Bleaker Than You Think

I think the “bleak facts on black opportunity” Richard V. Reeves reports at Brookings:

There are race gaps in almost every conceivable social and economic dimension, many of which we have discussed on these pages before: incarceration, early learning, parenting, schooling, attitudinal racism, employment – the list goes on. There has been progress, too, of course. But one thing is clear. An inescapable requirement for building an opportunity society is improving the life chances of black Americans.

are even bleaker than he thinks. I wish the report distinguished between native-born African Americans and more recent immigrants. I believe that he would find that recent immigrants and their children fare much better than the descendants of slaves have and the policies put into place to remediate the situation have disproportionately benefited the wrong people.

3 comments… add one
  • Modulo Myself Link

    His supporters don’t support him because his methods are solid but because they like his conclusions and prescription.

    Take a look at someone like Paul Krugman. He likes Piketty and supports his conclusions because they confirm what he believes. However–Krugman was not always Krugman: the old Paul Krugman of the 90s would not have believed Piketty.

    The real question is why has the conventional wisdom of authoritative intellectuals slid almost entirely in the direction of Piketty?

  • The real question is why has the conventional wisdom of authoritative intellectuals slid almost entirely in the direction of Piketty?

    That’s actually a two-part question. Why is that the conventional wisdom and why are they considered authoritative?

    I note that the discussion is overwhelmingly of an income tax rather than a wealth tax or taxes on the activities that are promoting the inequality. Not all investment is created equal.

  • Modulo Myself Link

    Sorry about posting in the wrong place.

    Piketty proposes a wealth tax, or a global tax on capital. It seems an impossible policy to imagine happening, which is why nobody discusses it.

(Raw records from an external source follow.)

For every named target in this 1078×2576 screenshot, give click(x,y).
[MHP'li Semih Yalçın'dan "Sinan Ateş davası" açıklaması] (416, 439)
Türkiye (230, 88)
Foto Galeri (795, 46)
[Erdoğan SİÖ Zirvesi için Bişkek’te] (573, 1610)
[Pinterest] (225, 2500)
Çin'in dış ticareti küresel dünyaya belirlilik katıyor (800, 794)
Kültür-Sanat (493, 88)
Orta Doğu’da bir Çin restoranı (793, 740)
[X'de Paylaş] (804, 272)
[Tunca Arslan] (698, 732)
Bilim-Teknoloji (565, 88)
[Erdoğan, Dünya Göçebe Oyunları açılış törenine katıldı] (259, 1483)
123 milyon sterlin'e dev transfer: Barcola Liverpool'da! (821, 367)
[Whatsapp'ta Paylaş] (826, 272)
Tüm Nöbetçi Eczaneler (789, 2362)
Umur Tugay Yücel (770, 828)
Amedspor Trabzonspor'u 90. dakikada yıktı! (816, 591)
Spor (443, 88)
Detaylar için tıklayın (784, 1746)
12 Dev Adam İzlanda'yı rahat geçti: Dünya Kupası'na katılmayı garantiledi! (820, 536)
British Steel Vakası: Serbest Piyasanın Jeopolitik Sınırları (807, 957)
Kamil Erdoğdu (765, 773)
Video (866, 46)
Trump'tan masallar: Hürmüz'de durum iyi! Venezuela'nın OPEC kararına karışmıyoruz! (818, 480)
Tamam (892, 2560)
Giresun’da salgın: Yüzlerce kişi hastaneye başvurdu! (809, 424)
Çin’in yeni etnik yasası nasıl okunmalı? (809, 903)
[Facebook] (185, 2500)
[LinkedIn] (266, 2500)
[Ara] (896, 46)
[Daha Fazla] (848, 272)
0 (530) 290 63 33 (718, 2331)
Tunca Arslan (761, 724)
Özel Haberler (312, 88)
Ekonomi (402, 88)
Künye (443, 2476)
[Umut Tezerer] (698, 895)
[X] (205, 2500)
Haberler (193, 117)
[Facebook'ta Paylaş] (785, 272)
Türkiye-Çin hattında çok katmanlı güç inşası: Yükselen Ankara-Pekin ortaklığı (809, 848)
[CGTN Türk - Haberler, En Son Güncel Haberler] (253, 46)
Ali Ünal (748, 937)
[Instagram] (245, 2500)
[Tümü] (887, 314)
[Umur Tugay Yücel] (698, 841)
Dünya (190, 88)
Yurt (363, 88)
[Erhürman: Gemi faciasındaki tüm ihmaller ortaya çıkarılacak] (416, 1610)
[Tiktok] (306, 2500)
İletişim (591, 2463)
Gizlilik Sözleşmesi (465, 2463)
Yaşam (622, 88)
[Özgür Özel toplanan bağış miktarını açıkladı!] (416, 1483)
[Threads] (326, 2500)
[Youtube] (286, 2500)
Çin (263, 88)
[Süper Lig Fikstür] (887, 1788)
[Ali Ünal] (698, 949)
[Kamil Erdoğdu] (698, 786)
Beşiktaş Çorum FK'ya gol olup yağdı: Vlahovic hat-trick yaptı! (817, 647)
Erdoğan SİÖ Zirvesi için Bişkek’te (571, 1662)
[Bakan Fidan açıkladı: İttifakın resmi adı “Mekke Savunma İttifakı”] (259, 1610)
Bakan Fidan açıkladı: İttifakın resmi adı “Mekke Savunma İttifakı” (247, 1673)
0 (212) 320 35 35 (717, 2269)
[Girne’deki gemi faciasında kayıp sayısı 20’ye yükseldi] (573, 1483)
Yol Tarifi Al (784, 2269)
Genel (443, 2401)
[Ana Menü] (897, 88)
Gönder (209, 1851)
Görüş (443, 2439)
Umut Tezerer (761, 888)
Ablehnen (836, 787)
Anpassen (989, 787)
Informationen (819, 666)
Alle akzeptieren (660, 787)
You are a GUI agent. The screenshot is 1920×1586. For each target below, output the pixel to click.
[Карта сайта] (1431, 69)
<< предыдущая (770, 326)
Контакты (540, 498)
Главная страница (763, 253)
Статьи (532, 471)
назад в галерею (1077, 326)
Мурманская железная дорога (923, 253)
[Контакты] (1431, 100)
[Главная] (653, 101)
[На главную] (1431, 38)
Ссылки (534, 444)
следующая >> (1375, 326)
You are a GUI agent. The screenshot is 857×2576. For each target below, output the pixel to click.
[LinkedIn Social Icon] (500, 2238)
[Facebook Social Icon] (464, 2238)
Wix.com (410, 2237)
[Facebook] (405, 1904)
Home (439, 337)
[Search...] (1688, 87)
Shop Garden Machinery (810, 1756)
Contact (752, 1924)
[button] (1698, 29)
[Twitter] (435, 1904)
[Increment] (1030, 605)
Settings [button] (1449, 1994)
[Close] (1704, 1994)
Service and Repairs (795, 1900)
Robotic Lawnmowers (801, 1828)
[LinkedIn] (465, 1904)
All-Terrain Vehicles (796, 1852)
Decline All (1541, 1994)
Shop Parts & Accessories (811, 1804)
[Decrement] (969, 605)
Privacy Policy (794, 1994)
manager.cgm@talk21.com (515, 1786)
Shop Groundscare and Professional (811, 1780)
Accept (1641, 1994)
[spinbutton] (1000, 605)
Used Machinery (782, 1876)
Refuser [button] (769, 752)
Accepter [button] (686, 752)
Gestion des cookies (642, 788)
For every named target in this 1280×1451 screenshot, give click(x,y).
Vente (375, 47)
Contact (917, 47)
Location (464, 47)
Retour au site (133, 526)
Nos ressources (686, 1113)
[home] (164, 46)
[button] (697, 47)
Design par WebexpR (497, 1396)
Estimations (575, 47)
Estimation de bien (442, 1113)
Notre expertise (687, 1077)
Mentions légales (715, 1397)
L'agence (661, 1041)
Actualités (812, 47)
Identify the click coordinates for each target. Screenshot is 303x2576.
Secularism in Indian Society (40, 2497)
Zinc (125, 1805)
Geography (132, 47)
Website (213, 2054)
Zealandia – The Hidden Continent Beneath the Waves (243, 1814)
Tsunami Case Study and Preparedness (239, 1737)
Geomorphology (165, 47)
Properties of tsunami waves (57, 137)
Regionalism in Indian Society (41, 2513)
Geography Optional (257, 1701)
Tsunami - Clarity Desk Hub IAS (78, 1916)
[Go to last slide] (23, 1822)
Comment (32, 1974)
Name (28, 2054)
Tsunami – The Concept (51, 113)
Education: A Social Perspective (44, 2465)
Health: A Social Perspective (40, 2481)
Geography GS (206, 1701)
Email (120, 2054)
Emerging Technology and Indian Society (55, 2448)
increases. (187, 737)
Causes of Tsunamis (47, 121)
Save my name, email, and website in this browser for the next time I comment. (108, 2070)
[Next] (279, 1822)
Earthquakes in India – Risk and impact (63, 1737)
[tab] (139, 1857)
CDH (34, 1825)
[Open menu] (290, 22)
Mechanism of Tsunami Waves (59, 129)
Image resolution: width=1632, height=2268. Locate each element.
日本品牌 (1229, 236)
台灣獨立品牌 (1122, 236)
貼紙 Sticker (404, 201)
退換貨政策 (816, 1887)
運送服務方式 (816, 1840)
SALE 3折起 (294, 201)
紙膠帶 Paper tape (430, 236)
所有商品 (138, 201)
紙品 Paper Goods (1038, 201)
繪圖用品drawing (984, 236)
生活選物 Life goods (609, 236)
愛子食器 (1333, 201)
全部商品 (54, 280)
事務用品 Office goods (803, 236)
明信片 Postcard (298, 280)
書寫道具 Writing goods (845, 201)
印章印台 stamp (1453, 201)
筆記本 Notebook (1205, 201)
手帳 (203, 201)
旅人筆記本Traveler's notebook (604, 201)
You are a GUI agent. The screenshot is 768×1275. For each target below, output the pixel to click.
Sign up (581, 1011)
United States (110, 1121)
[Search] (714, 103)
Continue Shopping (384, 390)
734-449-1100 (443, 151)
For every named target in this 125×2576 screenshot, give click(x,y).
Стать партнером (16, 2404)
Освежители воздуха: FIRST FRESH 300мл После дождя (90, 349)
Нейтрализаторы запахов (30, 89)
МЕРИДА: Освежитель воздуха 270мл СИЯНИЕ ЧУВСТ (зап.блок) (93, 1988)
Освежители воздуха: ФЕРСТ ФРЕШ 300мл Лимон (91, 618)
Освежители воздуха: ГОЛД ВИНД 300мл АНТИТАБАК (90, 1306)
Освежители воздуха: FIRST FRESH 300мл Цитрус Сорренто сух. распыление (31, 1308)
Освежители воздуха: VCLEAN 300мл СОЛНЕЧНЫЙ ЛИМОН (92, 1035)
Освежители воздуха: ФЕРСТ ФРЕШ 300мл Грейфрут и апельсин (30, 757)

    It’s just a question. Krugman’s answer would most likely be that intellectuals fell out of their ivory towers during the Bush years and realized how ideological the belief in neoliberal capitalism was. This makes sense, except that there was no real reason to believe any of the claims made during the Clinton years about the eventual triumph of an deregulated market-based economy. The people who question Piketty’s findings seem to be arguing to an audience of the living dead, eg. the same types who believe that climate isn’t real, who both hate their lack of respectability and yet desperately crave it–thus the endless procession of rebuffs and disproofs of settled ideas simply in hopes of somehow winning, which will never happen. My answer is that the damage was done: people like Krugman are good at following which way the wind blows and the pay-off for obedience is the ability to sound like a person devoted to the truth, and perhaps even to believe it.